Tuesday 11th April at 8pm
Alice et Martin     France / Span / USA 1998  |  124 mins  |  15
Encouraged by his mother to visit the father he has never met, ten-year-old Martin ends up living with him and his three half-brothers. Ten years later his father dies and Martin flees to Paris to seek out his half-brother Benjamin, whose flat-mate Alice he begins a relationship with. But Martin carries with him anxieties about his past that he is reluctant to discuss, and one day an announcement from Alice proves the trigger to release them.
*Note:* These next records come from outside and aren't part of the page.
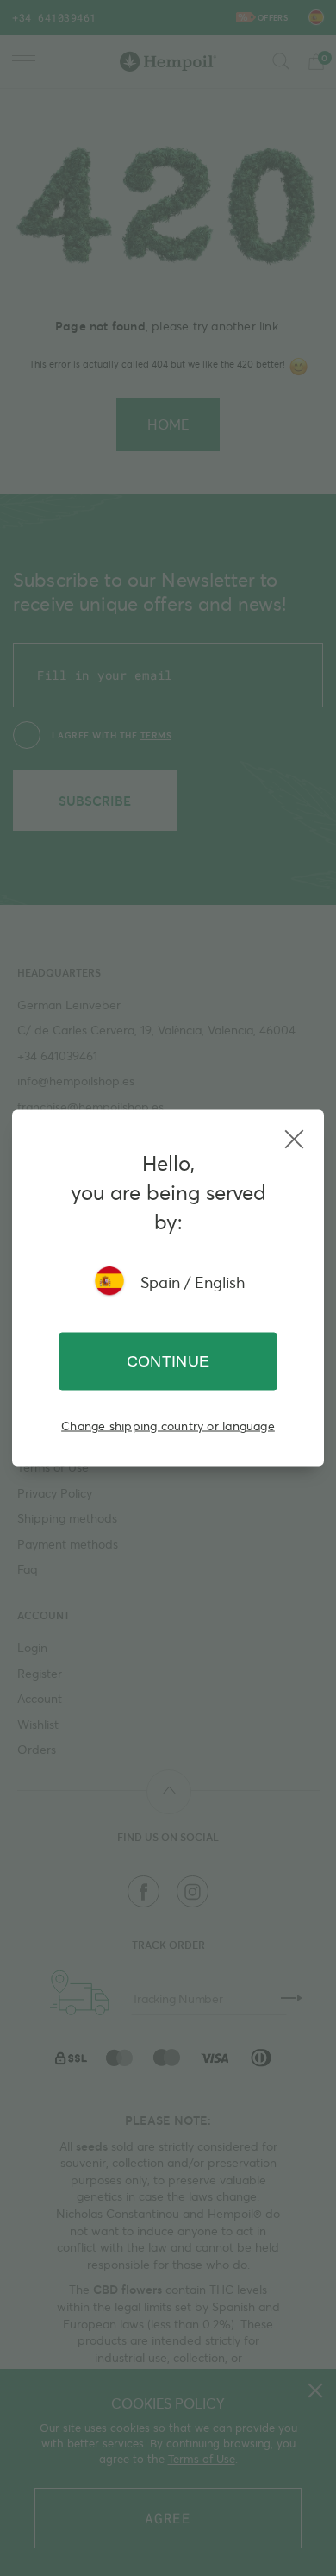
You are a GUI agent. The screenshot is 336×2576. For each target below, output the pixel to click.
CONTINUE (168, 1361)
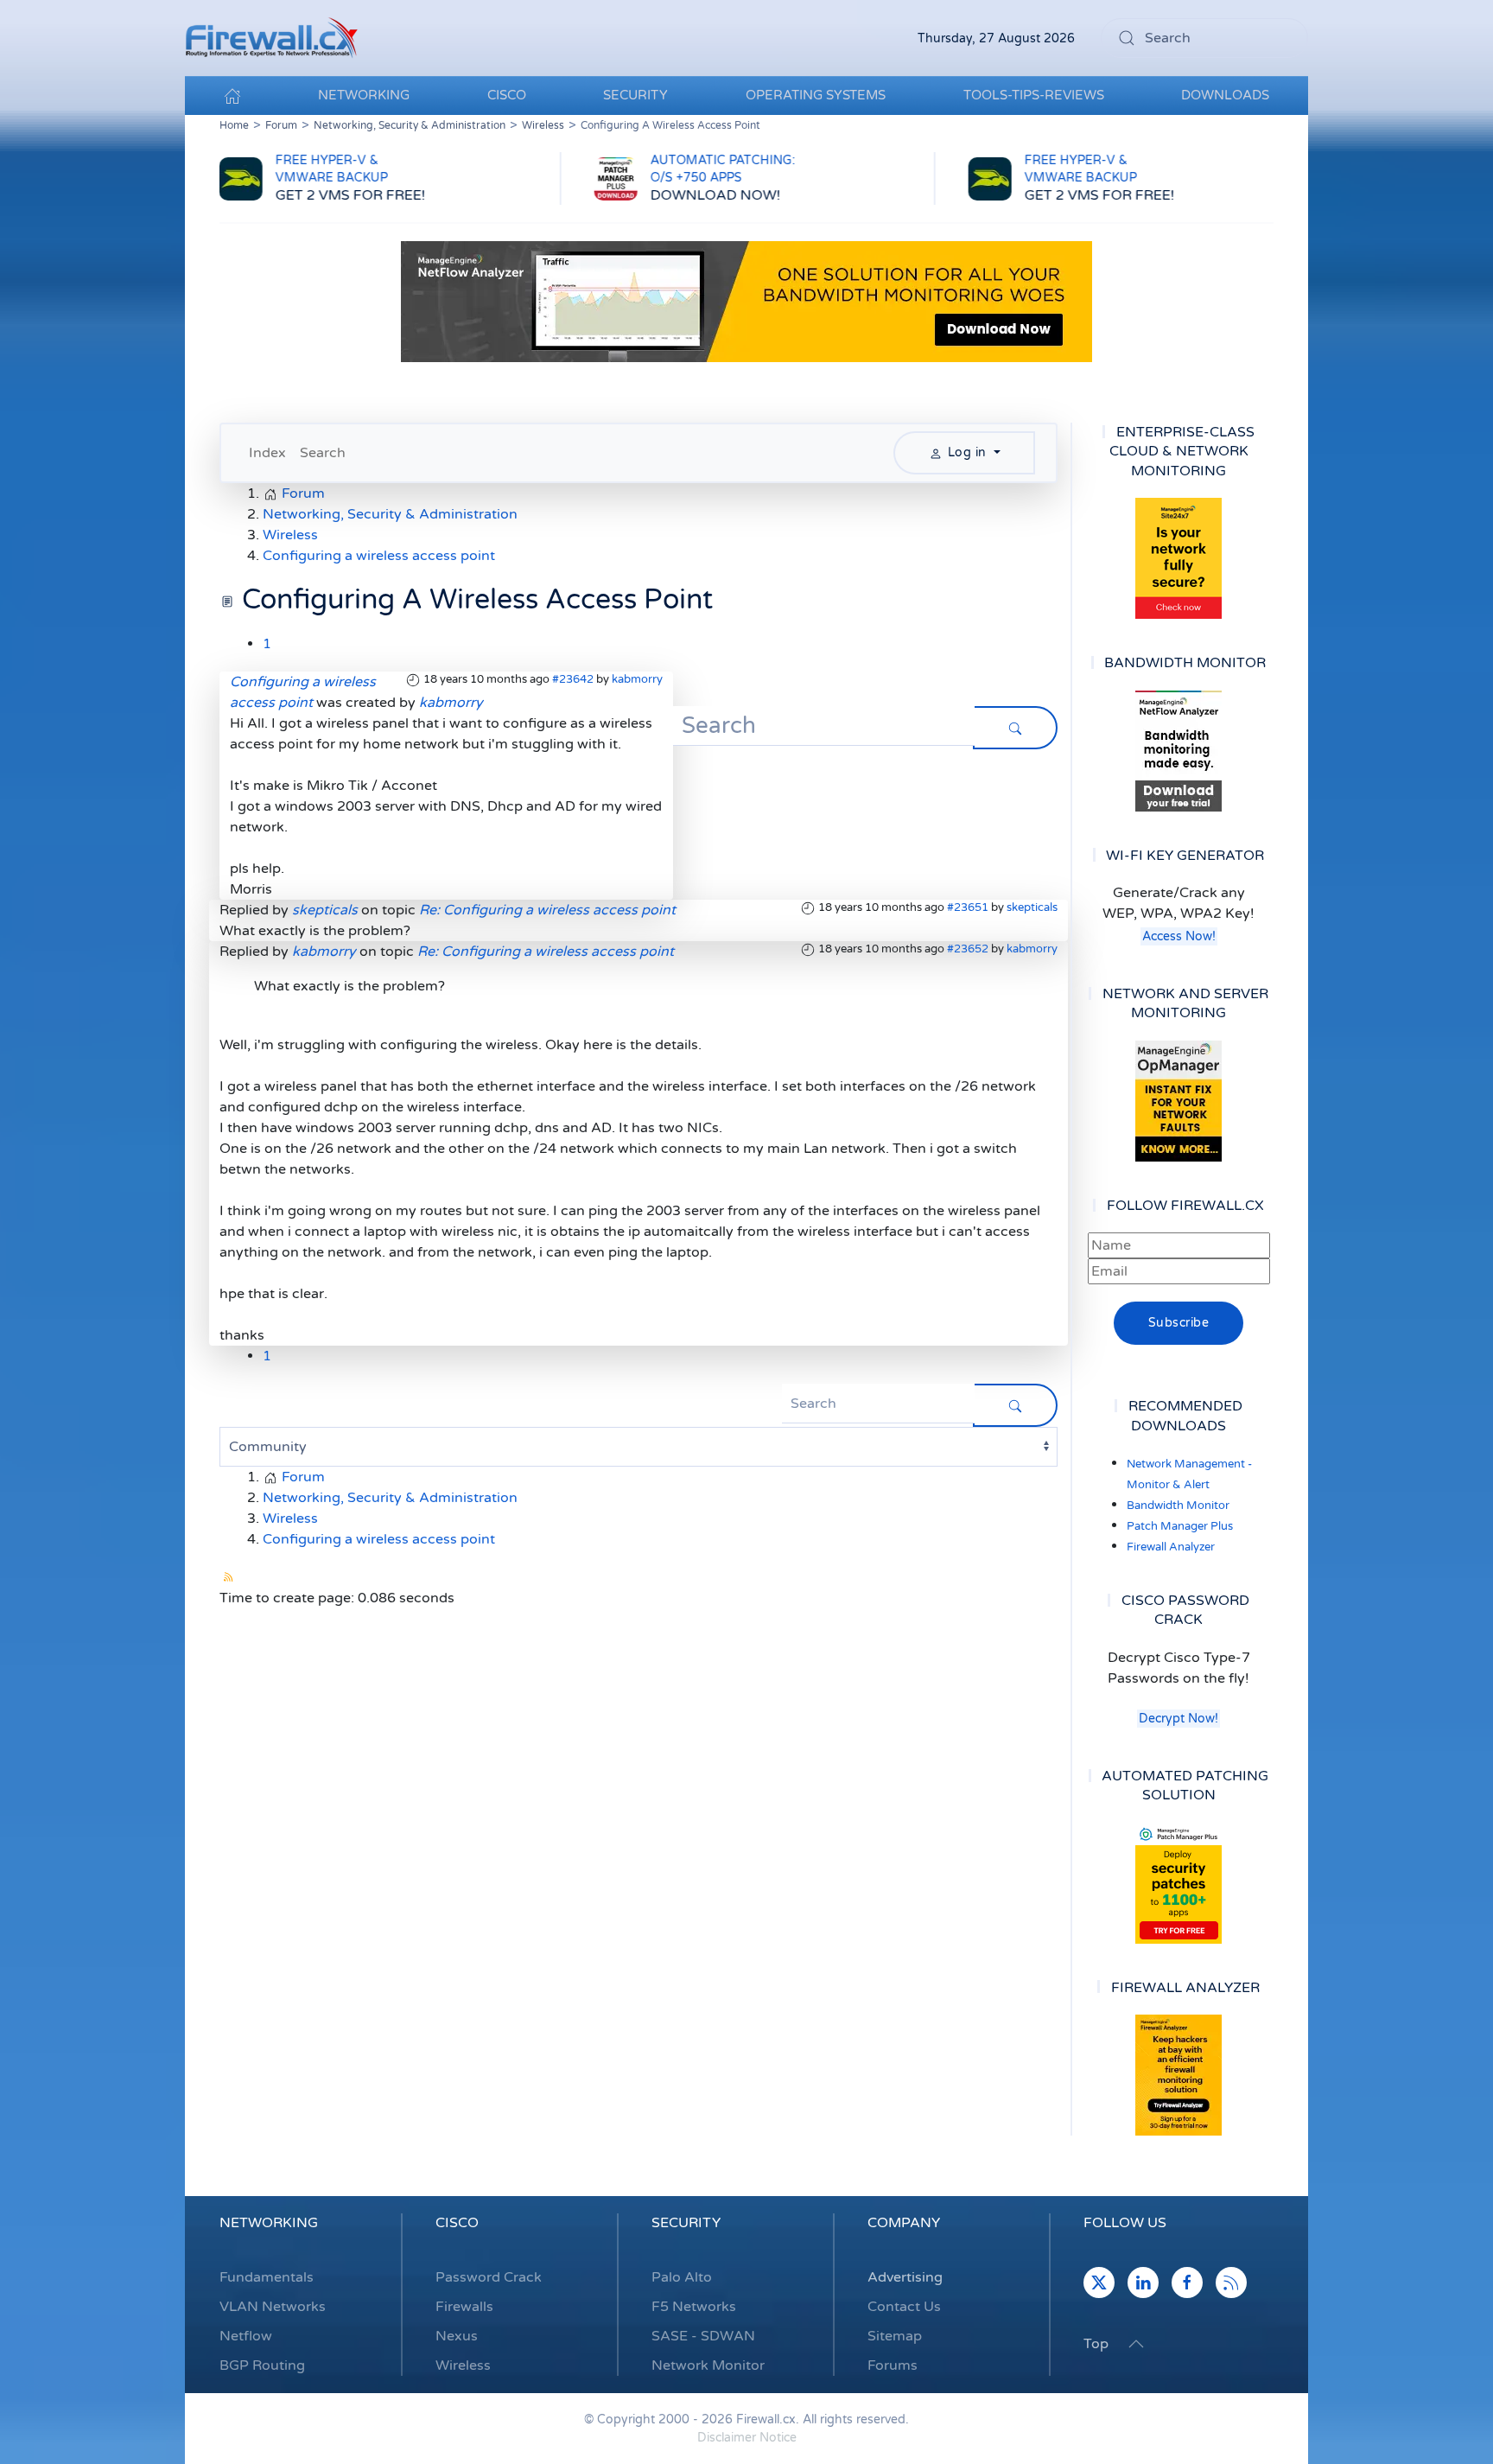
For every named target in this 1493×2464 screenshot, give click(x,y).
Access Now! (1179, 936)
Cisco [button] (506, 95)
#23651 (967, 907)
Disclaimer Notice (747, 2437)
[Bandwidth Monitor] (1178, 751)
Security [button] (635, 95)
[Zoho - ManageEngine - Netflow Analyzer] (746, 300)
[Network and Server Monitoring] (1178, 1100)
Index (267, 453)
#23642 (573, 679)
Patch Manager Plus (1180, 1526)
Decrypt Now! (1178, 1718)
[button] (1136, 2344)
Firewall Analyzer (1171, 1547)
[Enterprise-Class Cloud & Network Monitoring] (1178, 558)
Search (323, 453)
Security (686, 2223)
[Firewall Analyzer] (1178, 2075)
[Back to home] (271, 38)
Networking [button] (364, 95)
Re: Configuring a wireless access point (547, 910)
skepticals (1032, 907)
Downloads (1225, 95)
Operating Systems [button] (816, 95)
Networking (268, 2223)
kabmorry (637, 679)
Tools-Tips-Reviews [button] (1033, 95)
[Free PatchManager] (1178, 1883)
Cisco (457, 2223)
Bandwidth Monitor (1178, 1505)
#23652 (967, 949)
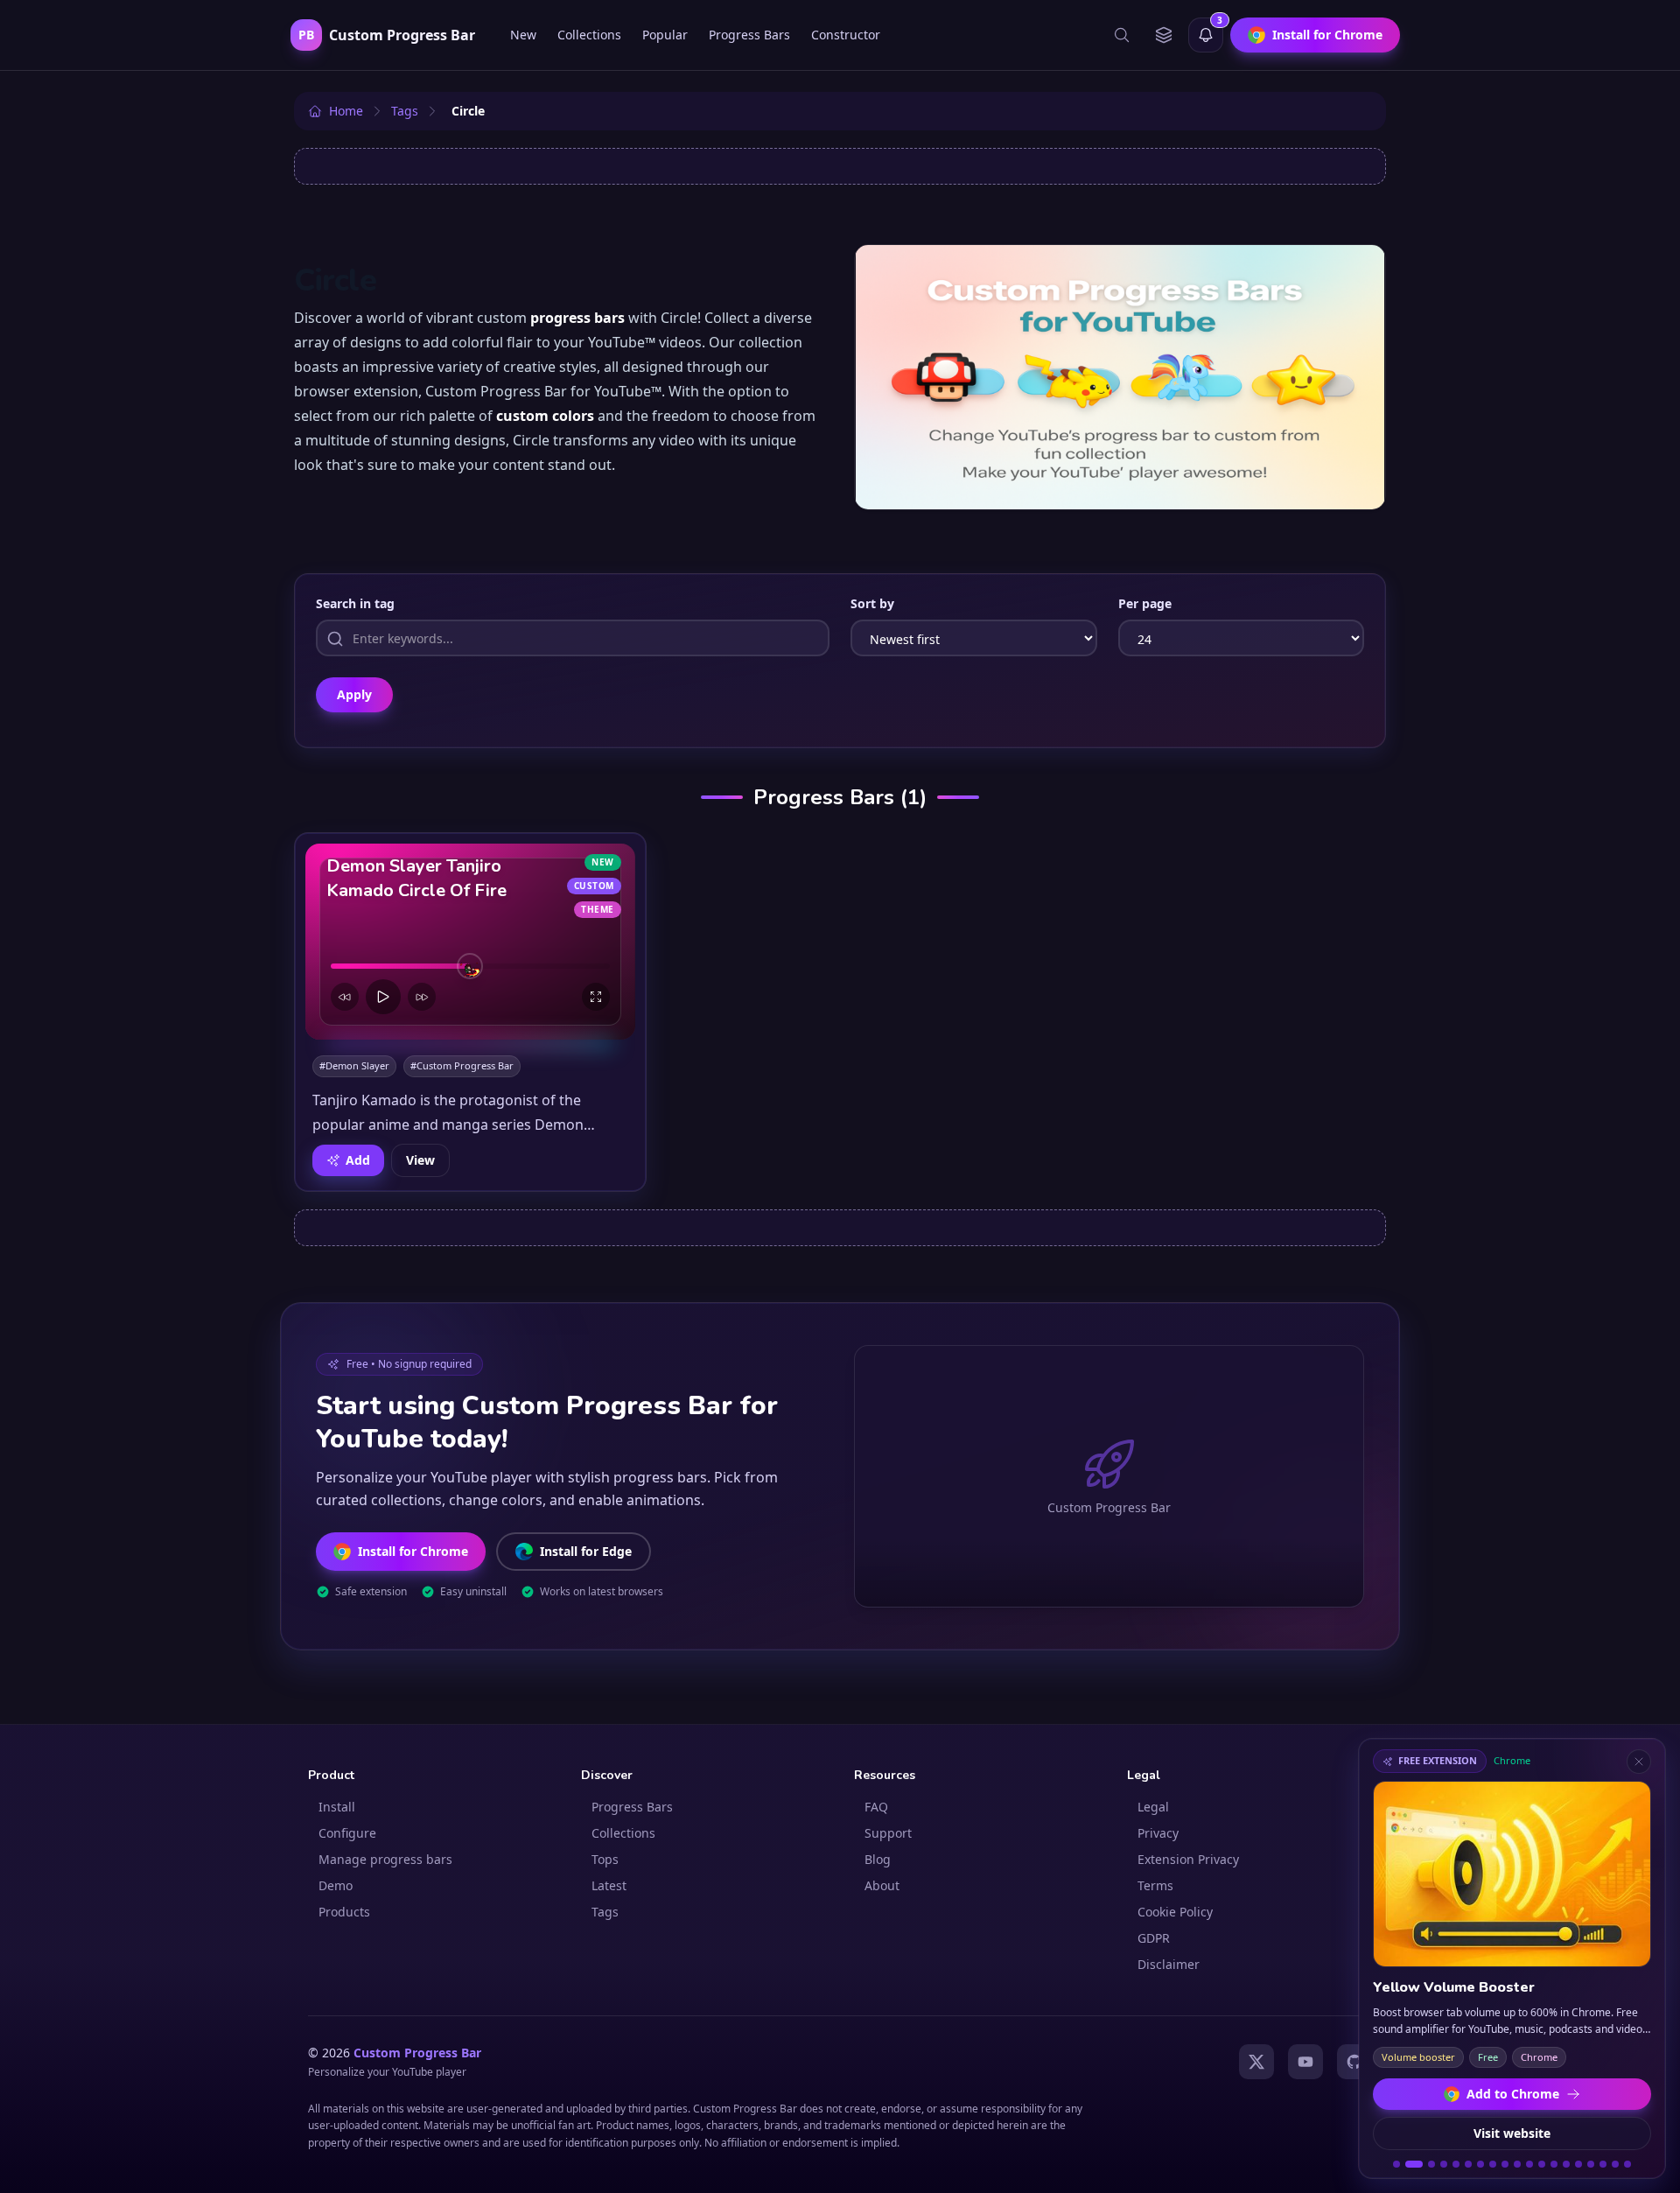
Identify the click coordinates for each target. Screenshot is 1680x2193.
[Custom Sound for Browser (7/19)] (1480, 2164)
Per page (1145, 603)
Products (344, 1911)
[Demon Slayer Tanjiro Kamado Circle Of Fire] (470, 942)
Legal (1153, 1806)
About (882, 1885)
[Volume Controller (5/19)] (1456, 2164)
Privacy (1158, 1833)
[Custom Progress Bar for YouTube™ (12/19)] (1541, 2164)
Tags (605, 1911)
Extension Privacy (1188, 1859)
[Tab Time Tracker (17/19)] (1603, 2164)
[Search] (1121, 35)
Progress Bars (749, 34)
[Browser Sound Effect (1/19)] (1396, 2164)
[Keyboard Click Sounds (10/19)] (1517, 2164)
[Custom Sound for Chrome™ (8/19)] (1492, 2164)
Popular (665, 34)
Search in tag (355, 603)
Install (336, 1806)
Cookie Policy (1175, 1911)
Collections (589, 34)
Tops (605, 1859)
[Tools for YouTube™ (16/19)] (1590, 2164)
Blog (877, 1859)
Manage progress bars (385, 1859)
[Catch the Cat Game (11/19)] (1529, 2164)
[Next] (422, 997)
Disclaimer (1169, 1964)
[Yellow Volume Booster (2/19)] (1414, 2164)
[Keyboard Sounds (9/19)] (1505, 2164)
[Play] (383, 996)
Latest (609, 1885)
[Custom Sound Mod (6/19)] (1468, 2164)
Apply (354, 694)
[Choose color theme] (1163, 35)
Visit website (1512, 2133)
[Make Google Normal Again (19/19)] (1627, 2164)
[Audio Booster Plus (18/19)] (1615, 2164)
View (420, 1160)
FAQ (876, 1806)
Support (888, 1833)
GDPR (1154, 1938)
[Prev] (345, 997)
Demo (335, 1885)
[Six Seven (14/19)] (1566, 2164)
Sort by (872, 603)
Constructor (845, 34)
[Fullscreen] (596, 997)
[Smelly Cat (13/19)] (1554, 2164)
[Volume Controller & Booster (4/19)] (1443, 2164)
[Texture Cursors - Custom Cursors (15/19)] (1578, 2164)
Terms (1155, 1885)
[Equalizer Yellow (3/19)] (1431, 2164)
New (523, 34)
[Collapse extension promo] (1639, 1761)
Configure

Co-scripted by Irma Vep director Olivier Assayas and impressively played by Mathieu Amalric and Juliette Binoche, this thirteenth feature from Les Voleurs director André Téniché is a masterful examination of male development and growth in which repressed emotions lead to crisis and eventual maturity. Told with compassion and insight, the film succeeds through its confident direction and the rich detail of its characterisations.

Tuesday 18th April at 8pm
Tango     Argentina / Spain / France / Germany 1998  |  115 mins  |  12
In Buenos Aires, director Mario Suárez, seeking distraction after his girlfriend leaves him, immerses himself in his next production – a musical film about the tango. Suárez juggles the demands of his backers with his own artistic integrity and complicates matters further by falling for the dancer girlfriend of one of the production’s more dangerous investors. This latest work from Spanish director Carlos Saura continues his fascination with the hypnotic beauty of dance first explored in 1981 in the superb Blood Wedding, imaginatively blurring fact and fiction as the storyline gradually becomes secondary to the sensual power of the tango itself. The result is an extraordinary sensory delight that celebrates life and art in equal measures.